Chance M Glenn Sr. is a provost and vice president for academic affairs at University of Houston-Victoria. and former dean of the College of Engineering, Technology and Physical Sciences at Alabama A&M University in Huntsville. He is also serving as a president and executive director of the Alabama A&M University Research, Innovation, Science and Engineering Foundation.

Education 
Glenn received his Bachelor of Science degree in electrical engineering from the University of Maryland at College Park. He then received his Master of Science degree and Doctor of Philosophy degree, both in electrical engineering, from The Johns Hopkins University Whiting School of Engineering.

Career 
Chance Glenn Sr. began his engineering career at the Army Research Laboratory in Adelphi, Maryland where he designed microwave and radio frequency devices for a wide range of defense-related applications. There he also became involved in signal processing and the study of nonlinear dynamical systems. He began publishing, presenting, and submitting patent applications even before completing his undergraduate studies. He left Army Research Lab started Syncrodyne Systems Corporation to develop new commercial technologies using nonlinear dynamics as a foundation.

In 2003, Glenn joined the Rochester Institute of Technology as a tenure professor and, 2008 he becomes associated dean of graduate studies. He was the founding director of the William G. McGowan Center for Telecommunications, Innovation and Collaborative Research. He joined the Alabama A&M University in Huntsville, Alabama as a Dean of the College of Engineering, Technology, and Physical Sciences in 2012.

Research interest

He has 10 patents & patent applications and 30+ research grant activities. He has also served in many reviewer activities. He is also leading efforts to grow research in artificial intelligence, cyber security, materials science, image and signal processing, alternative energy, and other areas of major global significance.

Personal life 
Glenn is married to Marsha Glenn.  They have four children, Michael, Chance, Rebecca, and Morgen.

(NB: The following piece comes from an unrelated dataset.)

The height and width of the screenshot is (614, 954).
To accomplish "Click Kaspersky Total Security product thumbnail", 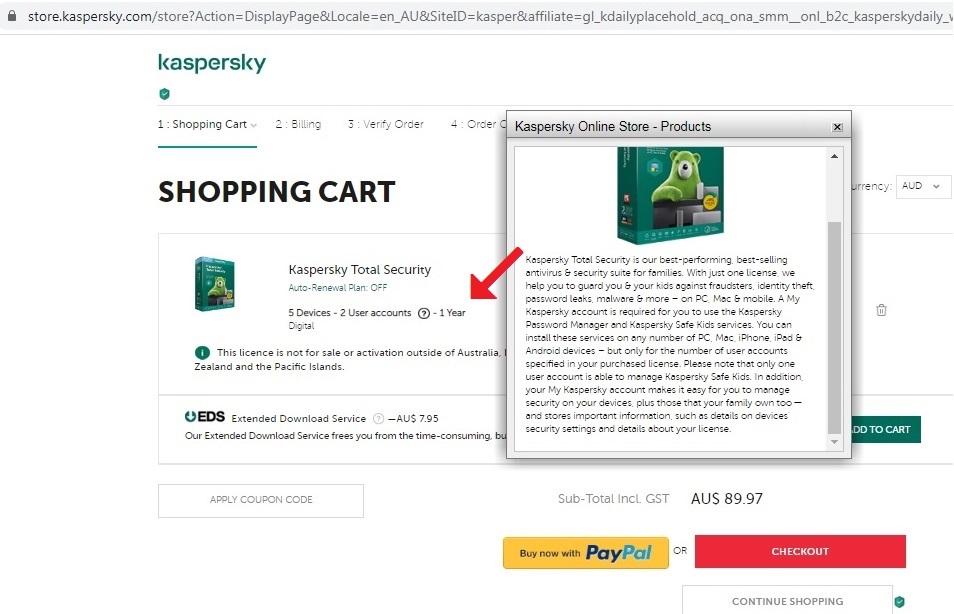I will pyautogui.click(x=214, y=284).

Glenn is an avid singer and songwriter.  He has written and published over one hundred songs and recorded two albums.  One of his songs was nominated for a Grammy award in 2000.

References

External links
College of Engineering, Technology and Physical Sciences at Alabama A&M University
Alabama A&M University Research, Innovation, Science and Engineering Foundation

University of Maryland, College Park alumni
Johns Hopkins University alumni
University of Houston System
University of Houston System people
Victoria, Texas
Living people
African Americans and education
Year of birth missing (living people)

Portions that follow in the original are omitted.